After the post about the daily tasks of a project engineer, I will further give a view on what I like of being a project engineer. The next and last post of this series will be on the things I did not like from that job.
When I first started the job, I was thrilled that I would learn about the new technologies from the clients. The company does not own any technology to make sure that the market is as wide as possible. As the projects are relatively short and the clients are many, there are many technologies I can learn. I cannot expose them here as it is part of the secrecy agreement. However, most of the technologies are standard processing technologies in the oil and gas processing companies, but tweaked a bit - like using new catalysts or new separation technology. Now I really understand how they translate the concept into reality.

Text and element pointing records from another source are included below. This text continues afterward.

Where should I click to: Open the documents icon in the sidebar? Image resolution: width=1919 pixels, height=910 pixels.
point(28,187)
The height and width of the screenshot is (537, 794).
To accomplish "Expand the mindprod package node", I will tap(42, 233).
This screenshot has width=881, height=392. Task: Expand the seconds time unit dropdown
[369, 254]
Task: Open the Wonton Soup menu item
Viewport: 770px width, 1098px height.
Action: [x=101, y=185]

And then I learned how to design a plant. I can now arrange the equipment and instruments of a plant in a good order. Like when you connect a gas bottle to the plant, you will need to have at least a pressure reducer, a flow controller, and a pressure relief valve to protect the lines. Many instruments are required for one single gas line. To imagine that I have supervised plant design projects in my former job (I was a lecturer) without knowing any of these!

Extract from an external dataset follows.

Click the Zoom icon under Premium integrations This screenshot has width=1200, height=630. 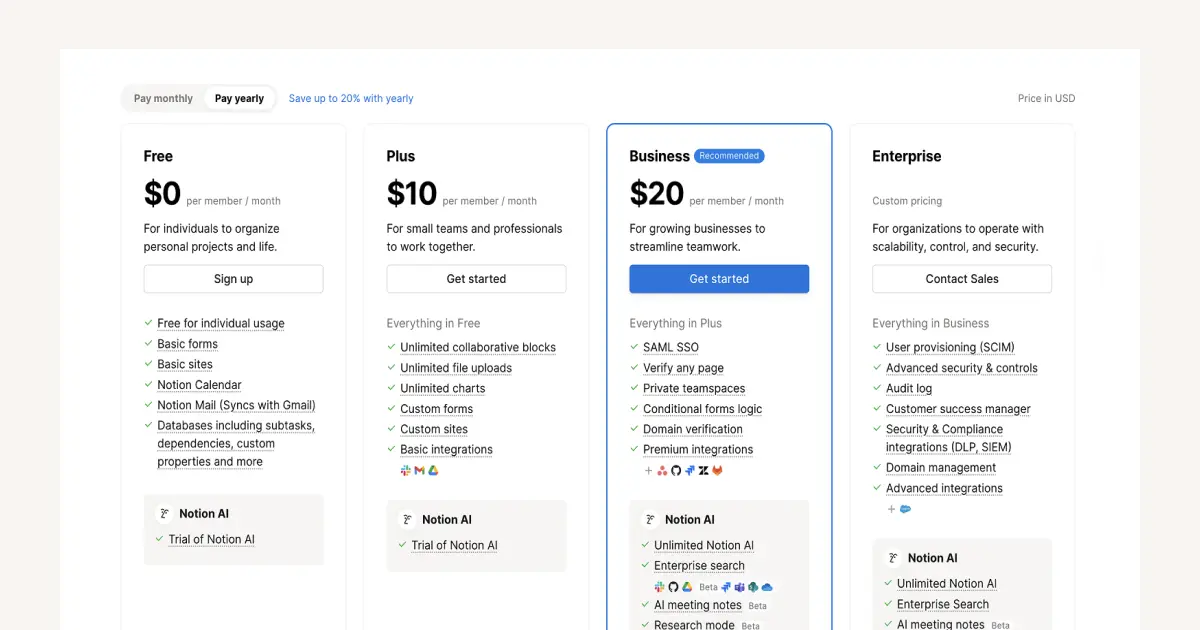point(704,470)

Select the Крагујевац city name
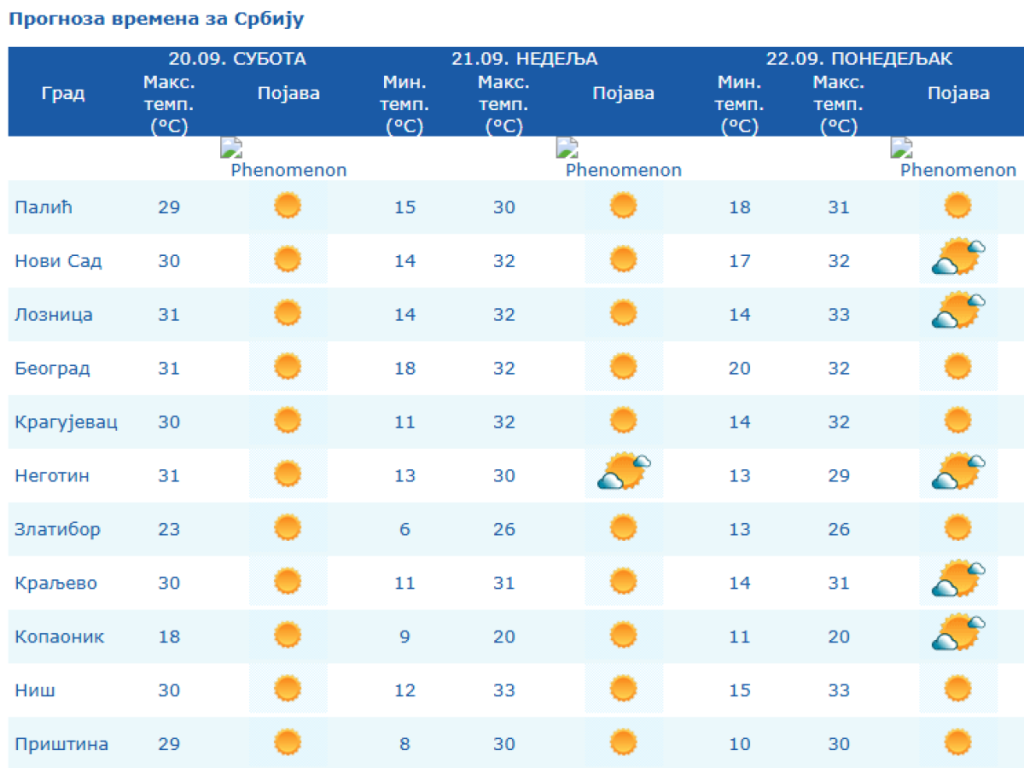(x=65, y=422)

I learned about standards and norms. Working in engineering means that you have to deal with many safety norms. A few example here is API for the designing of pressure relief valves, and Pressure Equipment Directive for designing a pressurized vessel. Every type of industry has its own set of standards. As I was building a hazardous plant, I had to deal with a certified inspector as well.
I have learned to use Dutch properly. Albeit having mostly foreign clients, all my colleagues and most of the suppliers are from the Netherlands. I spoke quite good Dutch before start working there, but then I also learned how to write a formal letter. I used Google Translate a lot in composing my emails just to make sure that I did not make any embarrassing mistakes.

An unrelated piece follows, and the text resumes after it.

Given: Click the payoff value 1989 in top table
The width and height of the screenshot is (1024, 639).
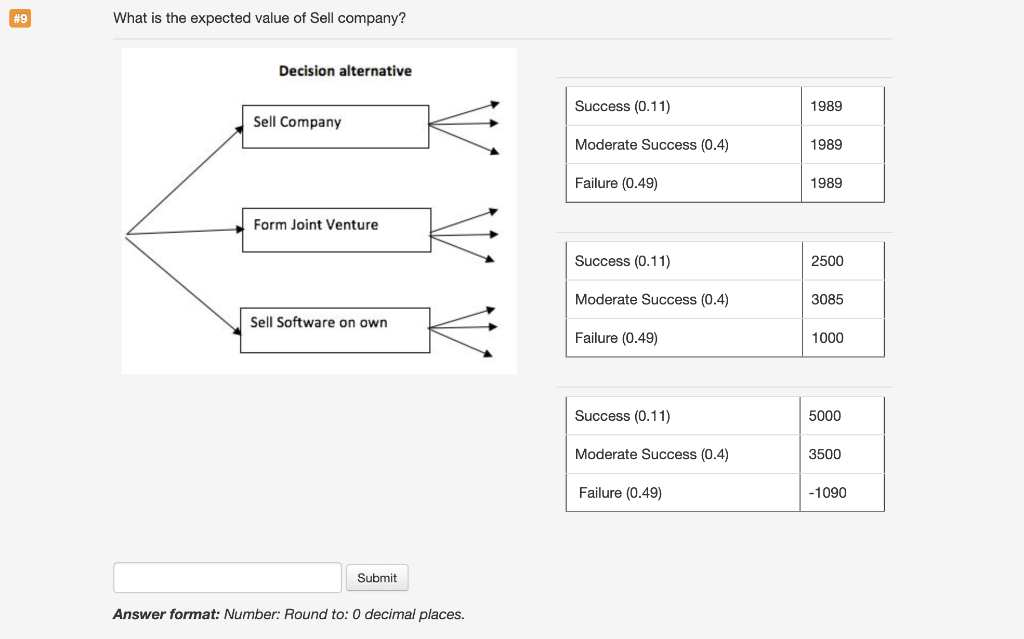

They treated me like human - they give compensation for overtime, clean and roomy office, fast computers, good managers. The salary standard for a construction company is lower than for chemical industries. I was not really satisfied with my salary. But unlike in the university, I was not expected to make more than 40 hours a week. And when I asked if I could work for 4 days a week to have more time to finish my PhD thesis, they allowed me to.
I brushed up my communication skill. There were a lot of culture difference here because nearly everybody working there were born and raised in the region. They have their accent and their communication style. And there were engineers, technicians, and suppliers. Each group should be treated differently, and I was trying hard to get along well.
I learn to work in a very organized way. That is the good thing about engineering. Because you are working in a team, it is crucial that everybody has access and could understand what the other was doing, so when somebody is ill, the others can pick up the work easily. So every email and every piece of calculation were organized in the Outlook or in the network drive. There is a rule on numbering. Every single step should be documented.
I learn to work fast. There is no time to think.
There were some nice colleagues. The colleagues were very helpful, they will answer any questions I had although I am distracting them from work.